Rice undergrads' company aids nonprofits using data science

Biokind Analytics, founded by statistics juniors Alex Han and Zachre Andrews, has analyzed more than $100 million in combined donations.

Biokind Analytics standing in a lab with their owns crossed

Alex Han and Zachre Andrews, both juniors majoring in statistics at Rice University, have founded a non-profit company aimed at aiding other non-profits using the tools of data science.

“We’re interested in telling a story with numbers. Our goal is to look at the data, draw conclusions from it, share it with the non-profits and suggest ways they can go about their business more efficiently,” Andrews said.

Founded by the pair last year, Biokind Analytics is a 501(c)(3) non-profit based in Houston, with chapters at seven other American universities, including Brown, Rutgers, Emory and the University of Virginia. In the words of the company’s website, they are “Channeling the power of data science in healthcare.” Han, Andrews and their collaborators, including some 20 other students at Rice, have analyzed more than $100 million in combined donations for nonprofits around the U.S.

Han was born to Korean parents in Philadelphia and moved to Korea with his family at age two. Because of his father’s job, he later lived in San Diego, Indonesia, and Seoul. As a boy, Han listened to the stories his great-grandmother, who lived to the age of 96, told him about the Korean War. Then she stopped.

“Later I learned she had Alzheimer’s disease. I didn’t know what that meant when I was little, only that she stopped telling me stories,” said Han, explaining the origin of his interest in health and medicine. He considered pre-med as a major at Rice before selecting STAT.

While still a high school student in Korea, Han learned that the smell of peanut butter could be used to test the olfactory sense in the hemispheres of the brain. Inability to smell it suggested an issue in the left hemisphere and was thought to be a predictor for Alzheimer’s disease. That conclusion was later partially discredited but Han remained interested in the disorder and began volunteering at Alzheimer’s Los Angeles, translating brochures into Korean.

For almost two years, Han has worked in the lab of Dr.

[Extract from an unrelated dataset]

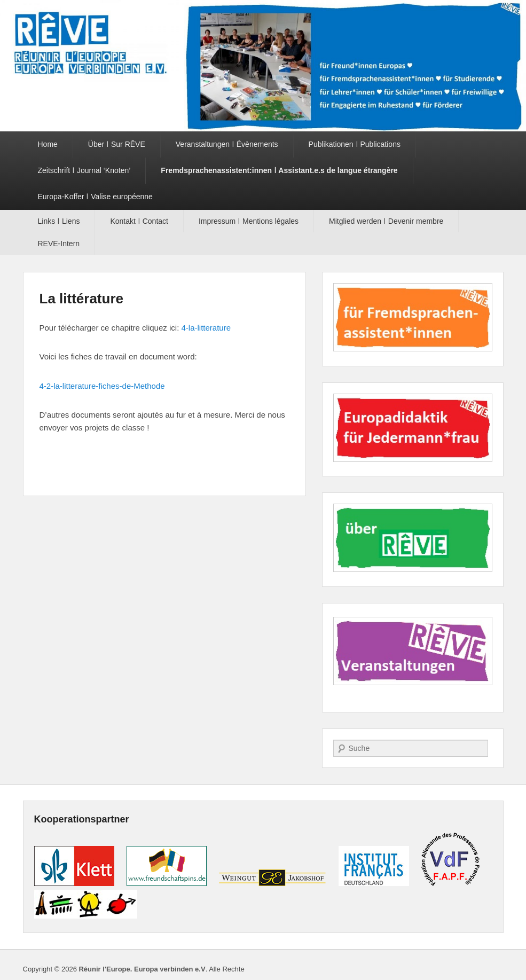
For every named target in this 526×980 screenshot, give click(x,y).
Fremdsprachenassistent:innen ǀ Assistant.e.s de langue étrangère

Huda Zoghbi, a geneticist at Baylor College of Medicine. He and Andrews met in their sophomore year in STAT 405, “R for Data Science.”

“We discovered that we have similar interests,” said Andrews, who has a minor in data science. “We like looking at data and revealing the useful information it contains. It’s like solving a mystery.”

Both students devote roughly 12 to 15 hours a week to Biokind Analytics, on top of their studies. “I do it as a sort of hobby,” Han said. “It’s relaxing.”

Han, who is also majoring in biochemistry, has shifted his goals yet again. He recently took his MCAT -- Medical College Admission Test – and hopes to become a doctor.

“My interest is still in Alzheimer’s disease,” he said. “I hope to approach it from another direction.” Han added, “We’re making plans so Biokind will continue after we have left Rice. The work we’re doing is important.”